Bernhard Schlink erzählt in 'Das späte Leben' vom Abschiednehmen
Mit Das späte Leben hat Bernhard Schlink einen Roman über die letzten Monate eines alten Mannes vorgelegt. Das Buch ist am 13. Dezember 2023 im Diogenes Verlag erschienen, hat 240 Seiten und die ISBN 978-3-257-07271-6; die Leinen-Ausgabe kostet 26 Euro. Das Hörbuch liest der Schauspieler Ulrich Noethen.
Im Mittelpunkt steht Martin, ein 76-jähriger emeritierter Rechtsprofessor, der die Diagnose erhält, dass ihm nur noch wenige Monate bleiben. Er ist mit einer deutlich jüngeren, erfolgreichen Malerin verheiratet und Vater des sechsjährigen David. Nach der Verlagsbeschreibung versucht Martin, für die Zukunft seiner Familie vorzusorgen, muss aber zugleich lernen, die Kontrolle abzugeben – bis hin zu einem versöhnten Abschied.

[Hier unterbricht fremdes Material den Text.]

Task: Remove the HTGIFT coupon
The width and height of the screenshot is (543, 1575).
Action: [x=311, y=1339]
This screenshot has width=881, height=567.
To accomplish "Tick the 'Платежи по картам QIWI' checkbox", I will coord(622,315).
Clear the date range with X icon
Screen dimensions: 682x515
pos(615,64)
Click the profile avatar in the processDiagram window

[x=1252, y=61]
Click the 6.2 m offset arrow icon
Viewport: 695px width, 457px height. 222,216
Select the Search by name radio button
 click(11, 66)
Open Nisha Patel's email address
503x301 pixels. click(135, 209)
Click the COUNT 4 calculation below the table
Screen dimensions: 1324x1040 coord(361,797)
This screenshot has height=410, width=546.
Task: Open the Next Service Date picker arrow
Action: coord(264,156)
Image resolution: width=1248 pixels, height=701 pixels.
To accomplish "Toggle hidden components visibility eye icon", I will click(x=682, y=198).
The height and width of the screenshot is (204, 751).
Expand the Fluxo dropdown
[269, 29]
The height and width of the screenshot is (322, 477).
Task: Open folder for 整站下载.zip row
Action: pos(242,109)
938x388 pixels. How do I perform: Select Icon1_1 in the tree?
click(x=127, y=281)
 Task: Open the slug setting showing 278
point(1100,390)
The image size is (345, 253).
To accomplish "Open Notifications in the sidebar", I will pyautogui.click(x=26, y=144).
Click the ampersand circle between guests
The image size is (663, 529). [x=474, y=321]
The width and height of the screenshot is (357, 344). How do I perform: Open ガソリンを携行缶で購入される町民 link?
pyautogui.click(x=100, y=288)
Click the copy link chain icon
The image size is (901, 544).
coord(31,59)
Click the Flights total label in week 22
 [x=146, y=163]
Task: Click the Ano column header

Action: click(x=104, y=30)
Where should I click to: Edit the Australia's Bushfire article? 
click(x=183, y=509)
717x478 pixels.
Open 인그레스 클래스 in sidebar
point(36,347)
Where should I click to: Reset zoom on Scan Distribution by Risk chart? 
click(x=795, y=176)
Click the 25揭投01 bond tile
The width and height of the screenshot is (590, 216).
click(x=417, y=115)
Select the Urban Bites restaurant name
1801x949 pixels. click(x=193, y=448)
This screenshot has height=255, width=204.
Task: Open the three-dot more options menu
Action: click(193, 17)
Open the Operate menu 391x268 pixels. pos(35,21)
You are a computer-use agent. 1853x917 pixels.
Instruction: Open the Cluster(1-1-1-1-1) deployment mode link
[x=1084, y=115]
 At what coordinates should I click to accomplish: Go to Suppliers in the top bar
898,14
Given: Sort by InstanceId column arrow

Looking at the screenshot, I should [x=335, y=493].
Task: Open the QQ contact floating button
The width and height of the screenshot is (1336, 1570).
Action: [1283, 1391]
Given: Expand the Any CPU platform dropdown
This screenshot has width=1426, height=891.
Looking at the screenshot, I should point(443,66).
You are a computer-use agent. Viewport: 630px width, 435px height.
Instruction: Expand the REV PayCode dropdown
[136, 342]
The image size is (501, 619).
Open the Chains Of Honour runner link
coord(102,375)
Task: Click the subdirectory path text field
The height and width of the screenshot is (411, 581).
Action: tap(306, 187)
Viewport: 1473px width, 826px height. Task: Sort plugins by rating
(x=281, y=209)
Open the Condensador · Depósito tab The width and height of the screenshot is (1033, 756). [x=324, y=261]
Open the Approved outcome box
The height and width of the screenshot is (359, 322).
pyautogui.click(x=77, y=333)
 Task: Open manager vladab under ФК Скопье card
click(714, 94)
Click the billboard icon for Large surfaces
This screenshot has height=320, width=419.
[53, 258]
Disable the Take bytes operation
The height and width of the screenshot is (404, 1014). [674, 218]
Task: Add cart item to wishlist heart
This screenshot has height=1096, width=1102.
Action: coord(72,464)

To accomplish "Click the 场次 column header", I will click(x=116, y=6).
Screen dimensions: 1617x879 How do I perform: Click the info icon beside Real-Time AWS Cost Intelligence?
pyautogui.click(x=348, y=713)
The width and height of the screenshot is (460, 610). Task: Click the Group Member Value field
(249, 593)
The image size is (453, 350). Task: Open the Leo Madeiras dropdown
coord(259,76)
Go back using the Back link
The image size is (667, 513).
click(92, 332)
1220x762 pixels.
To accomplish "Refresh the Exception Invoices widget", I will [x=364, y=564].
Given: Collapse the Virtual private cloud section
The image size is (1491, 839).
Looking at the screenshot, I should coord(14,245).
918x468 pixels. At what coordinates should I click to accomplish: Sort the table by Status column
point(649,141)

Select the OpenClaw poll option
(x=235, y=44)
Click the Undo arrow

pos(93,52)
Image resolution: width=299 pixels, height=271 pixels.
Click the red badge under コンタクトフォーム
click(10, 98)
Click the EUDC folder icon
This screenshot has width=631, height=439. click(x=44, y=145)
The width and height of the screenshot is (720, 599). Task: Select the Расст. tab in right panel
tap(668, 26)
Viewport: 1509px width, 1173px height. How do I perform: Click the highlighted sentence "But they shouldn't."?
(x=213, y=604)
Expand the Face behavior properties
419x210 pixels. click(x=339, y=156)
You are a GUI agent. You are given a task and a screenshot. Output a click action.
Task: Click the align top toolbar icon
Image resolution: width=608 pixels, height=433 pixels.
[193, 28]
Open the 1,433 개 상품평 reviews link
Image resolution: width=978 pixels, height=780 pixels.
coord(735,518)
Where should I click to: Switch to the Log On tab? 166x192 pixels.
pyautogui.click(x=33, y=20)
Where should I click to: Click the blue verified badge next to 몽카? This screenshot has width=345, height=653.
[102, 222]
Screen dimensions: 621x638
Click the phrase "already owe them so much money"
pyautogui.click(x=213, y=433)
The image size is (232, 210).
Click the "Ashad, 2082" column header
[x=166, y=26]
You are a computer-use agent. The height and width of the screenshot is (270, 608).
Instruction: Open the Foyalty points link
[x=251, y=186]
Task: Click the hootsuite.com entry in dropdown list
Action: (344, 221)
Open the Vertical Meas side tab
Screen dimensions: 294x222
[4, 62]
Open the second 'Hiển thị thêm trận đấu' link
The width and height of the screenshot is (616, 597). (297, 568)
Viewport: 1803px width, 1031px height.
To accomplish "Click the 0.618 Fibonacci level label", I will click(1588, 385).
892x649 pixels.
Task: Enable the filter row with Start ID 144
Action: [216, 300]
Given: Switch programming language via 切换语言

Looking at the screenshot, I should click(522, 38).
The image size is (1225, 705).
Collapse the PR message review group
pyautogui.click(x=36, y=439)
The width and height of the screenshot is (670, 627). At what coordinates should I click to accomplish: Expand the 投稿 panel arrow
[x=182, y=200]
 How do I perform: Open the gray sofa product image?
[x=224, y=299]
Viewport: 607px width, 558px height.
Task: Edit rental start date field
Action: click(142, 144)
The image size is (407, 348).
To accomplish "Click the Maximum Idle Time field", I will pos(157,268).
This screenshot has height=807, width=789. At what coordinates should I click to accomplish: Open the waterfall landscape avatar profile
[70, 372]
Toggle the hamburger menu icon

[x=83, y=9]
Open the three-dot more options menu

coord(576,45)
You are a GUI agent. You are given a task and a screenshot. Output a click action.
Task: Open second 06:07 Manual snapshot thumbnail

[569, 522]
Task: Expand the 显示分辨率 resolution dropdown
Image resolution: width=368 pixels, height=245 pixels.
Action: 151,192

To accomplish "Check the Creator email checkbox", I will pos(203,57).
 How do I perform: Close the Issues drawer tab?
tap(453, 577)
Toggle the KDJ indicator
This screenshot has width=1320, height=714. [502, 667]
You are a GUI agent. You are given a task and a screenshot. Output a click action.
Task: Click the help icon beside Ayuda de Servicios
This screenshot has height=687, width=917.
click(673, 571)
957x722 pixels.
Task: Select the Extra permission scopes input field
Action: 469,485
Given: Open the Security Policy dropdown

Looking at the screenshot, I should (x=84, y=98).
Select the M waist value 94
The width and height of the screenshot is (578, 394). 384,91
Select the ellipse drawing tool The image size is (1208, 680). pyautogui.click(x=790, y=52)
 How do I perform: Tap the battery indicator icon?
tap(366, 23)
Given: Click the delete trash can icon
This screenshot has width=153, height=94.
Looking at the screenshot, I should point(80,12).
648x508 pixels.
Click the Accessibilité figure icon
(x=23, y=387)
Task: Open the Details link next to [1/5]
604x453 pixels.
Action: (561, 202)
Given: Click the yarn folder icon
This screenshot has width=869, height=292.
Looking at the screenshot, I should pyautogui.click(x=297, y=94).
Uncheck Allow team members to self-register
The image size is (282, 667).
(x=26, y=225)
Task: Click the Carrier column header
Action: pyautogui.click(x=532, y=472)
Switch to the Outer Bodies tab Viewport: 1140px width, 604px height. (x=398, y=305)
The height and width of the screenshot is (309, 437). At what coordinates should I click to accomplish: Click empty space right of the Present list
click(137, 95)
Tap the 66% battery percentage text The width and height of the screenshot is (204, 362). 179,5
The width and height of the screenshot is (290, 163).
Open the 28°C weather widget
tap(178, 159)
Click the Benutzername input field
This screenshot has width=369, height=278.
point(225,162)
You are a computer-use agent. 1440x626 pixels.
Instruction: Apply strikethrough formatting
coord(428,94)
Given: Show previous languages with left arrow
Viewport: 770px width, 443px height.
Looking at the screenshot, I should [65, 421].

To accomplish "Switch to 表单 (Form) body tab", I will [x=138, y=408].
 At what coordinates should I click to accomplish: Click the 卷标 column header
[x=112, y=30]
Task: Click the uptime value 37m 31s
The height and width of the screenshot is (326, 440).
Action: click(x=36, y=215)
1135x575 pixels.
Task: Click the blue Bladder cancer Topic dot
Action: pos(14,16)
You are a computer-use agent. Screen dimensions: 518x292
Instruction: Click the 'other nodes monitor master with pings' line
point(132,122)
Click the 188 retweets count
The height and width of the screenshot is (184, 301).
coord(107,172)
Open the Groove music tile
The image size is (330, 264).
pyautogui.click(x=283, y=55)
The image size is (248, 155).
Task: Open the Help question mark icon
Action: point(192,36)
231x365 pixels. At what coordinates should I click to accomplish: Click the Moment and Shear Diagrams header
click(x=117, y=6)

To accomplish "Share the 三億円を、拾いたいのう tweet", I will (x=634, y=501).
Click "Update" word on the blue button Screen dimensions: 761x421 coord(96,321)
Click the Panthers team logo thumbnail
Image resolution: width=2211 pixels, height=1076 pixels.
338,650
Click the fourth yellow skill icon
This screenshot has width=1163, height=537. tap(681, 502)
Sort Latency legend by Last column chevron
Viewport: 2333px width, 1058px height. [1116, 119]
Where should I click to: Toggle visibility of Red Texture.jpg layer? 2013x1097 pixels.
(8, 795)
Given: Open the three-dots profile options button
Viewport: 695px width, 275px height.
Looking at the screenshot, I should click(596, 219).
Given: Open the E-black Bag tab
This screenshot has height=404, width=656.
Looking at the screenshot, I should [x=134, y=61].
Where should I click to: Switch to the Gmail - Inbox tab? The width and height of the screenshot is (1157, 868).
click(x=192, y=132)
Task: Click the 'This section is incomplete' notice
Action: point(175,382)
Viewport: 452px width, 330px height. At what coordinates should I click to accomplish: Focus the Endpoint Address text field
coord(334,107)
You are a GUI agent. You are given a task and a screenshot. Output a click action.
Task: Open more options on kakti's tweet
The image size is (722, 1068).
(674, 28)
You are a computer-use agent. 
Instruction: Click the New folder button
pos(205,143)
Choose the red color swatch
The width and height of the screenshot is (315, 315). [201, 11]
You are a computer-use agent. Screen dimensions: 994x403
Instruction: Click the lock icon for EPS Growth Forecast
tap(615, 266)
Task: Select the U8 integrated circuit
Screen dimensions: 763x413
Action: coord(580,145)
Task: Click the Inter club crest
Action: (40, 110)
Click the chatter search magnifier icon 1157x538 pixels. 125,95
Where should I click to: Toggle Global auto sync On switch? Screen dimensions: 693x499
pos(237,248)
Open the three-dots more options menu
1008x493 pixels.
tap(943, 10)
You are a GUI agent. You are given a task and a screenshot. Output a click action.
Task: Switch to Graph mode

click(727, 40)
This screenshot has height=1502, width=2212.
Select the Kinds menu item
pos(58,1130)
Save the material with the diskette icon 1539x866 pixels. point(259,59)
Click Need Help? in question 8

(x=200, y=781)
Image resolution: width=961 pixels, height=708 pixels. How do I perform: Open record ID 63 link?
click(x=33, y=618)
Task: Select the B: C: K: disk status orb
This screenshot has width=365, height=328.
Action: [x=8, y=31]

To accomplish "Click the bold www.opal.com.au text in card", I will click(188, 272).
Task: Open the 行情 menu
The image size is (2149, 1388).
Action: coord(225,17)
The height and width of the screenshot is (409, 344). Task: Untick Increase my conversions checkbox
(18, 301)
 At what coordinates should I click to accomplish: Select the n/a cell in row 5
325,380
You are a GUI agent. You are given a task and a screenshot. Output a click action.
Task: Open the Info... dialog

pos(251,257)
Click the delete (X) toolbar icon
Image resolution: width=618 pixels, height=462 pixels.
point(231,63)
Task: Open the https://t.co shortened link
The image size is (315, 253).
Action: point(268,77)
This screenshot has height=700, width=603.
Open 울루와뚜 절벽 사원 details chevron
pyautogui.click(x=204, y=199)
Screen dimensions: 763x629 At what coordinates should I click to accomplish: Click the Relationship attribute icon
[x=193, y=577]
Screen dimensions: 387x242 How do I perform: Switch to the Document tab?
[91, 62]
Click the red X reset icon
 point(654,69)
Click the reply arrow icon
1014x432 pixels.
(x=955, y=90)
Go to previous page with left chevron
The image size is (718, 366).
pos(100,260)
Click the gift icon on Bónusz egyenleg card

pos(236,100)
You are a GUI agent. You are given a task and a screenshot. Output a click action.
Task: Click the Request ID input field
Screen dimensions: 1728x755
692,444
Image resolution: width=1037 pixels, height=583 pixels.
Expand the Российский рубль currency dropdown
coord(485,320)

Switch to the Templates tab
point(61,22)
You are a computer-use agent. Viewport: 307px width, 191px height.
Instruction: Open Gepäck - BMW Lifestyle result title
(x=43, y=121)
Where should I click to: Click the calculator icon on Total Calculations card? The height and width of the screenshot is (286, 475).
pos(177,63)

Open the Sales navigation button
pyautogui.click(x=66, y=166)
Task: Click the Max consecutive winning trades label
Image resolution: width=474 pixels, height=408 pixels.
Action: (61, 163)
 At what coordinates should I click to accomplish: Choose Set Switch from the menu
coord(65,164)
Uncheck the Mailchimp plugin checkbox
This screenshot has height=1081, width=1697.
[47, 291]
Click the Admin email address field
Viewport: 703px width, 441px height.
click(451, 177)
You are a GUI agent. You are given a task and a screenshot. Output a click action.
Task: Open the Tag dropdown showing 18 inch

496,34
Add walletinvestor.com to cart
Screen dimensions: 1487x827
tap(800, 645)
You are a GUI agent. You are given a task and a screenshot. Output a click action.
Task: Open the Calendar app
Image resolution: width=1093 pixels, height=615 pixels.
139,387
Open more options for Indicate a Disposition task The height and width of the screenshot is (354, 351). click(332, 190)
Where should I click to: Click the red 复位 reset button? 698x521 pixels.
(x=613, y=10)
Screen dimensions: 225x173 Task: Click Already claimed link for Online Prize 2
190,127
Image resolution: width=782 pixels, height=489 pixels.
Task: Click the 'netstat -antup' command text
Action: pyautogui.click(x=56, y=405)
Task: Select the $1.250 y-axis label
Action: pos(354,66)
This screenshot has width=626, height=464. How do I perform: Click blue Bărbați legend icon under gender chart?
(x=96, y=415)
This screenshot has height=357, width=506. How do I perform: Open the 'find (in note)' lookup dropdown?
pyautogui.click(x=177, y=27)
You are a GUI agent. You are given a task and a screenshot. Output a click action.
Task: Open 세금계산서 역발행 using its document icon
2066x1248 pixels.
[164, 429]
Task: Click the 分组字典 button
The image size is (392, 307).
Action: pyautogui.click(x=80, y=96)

Die Kritik nahm den Roman unterschiedlich auf. Auf diogenes.ch wird Annemarie Stoltenberg von NDR Kultur zitiert, die von einem leisen, großen und wichtigen Text spricht. Annette König beschrieb den Roman bei SRF Kultur am 14. Dezember 2023 dagegen als durchzogenes Leseerlebnis: Der Anfang überzeuge psychologisch, im Mittelteil – wenn Martin von der Untreue seiner Frau erfährt – verliere die Erzählung an Kraft, und der Schluss an der Ostsee sei versöhnlich, aber vorhersehbar.
Schlink, Jahrgang 1944, Jurist und Schriftsteller, lebt in Berlin und New York. Seit seinem Debüt Selbs Justiz 1987 veröffentlicht er bei Diogenes; sein Roman Der Vorleser von 1995 wurde in mehr als 50 Sprachen übersetzt, und Stephen Daldrys Verfilmung mit Kate Winslet kam laut Diogenes 2009 in die Kinos. Das späte Leben ist nach Die Enkelin (2021) sein zweiter Roman innerhalb von gut zwei Jahren; das Buch liegt inzwischen auch als Taschenbuch, E-Book und Hörbuch-Download vor.
Zu den Themen des Romans gehören nach der Verlagsdarstellung Sterblichkeit, Vaterschaft und Ehe, aber auch die Frage, was man einem Kind hinterlässt, das sich später kaum an den Vater erinnern wird. Damit knüpft Das späte Leben an Motive an, die Schlinks Werk seit Der Vorleser prägen: Schuld, Verantwortung und die Beziehungen zwischen den Generationen.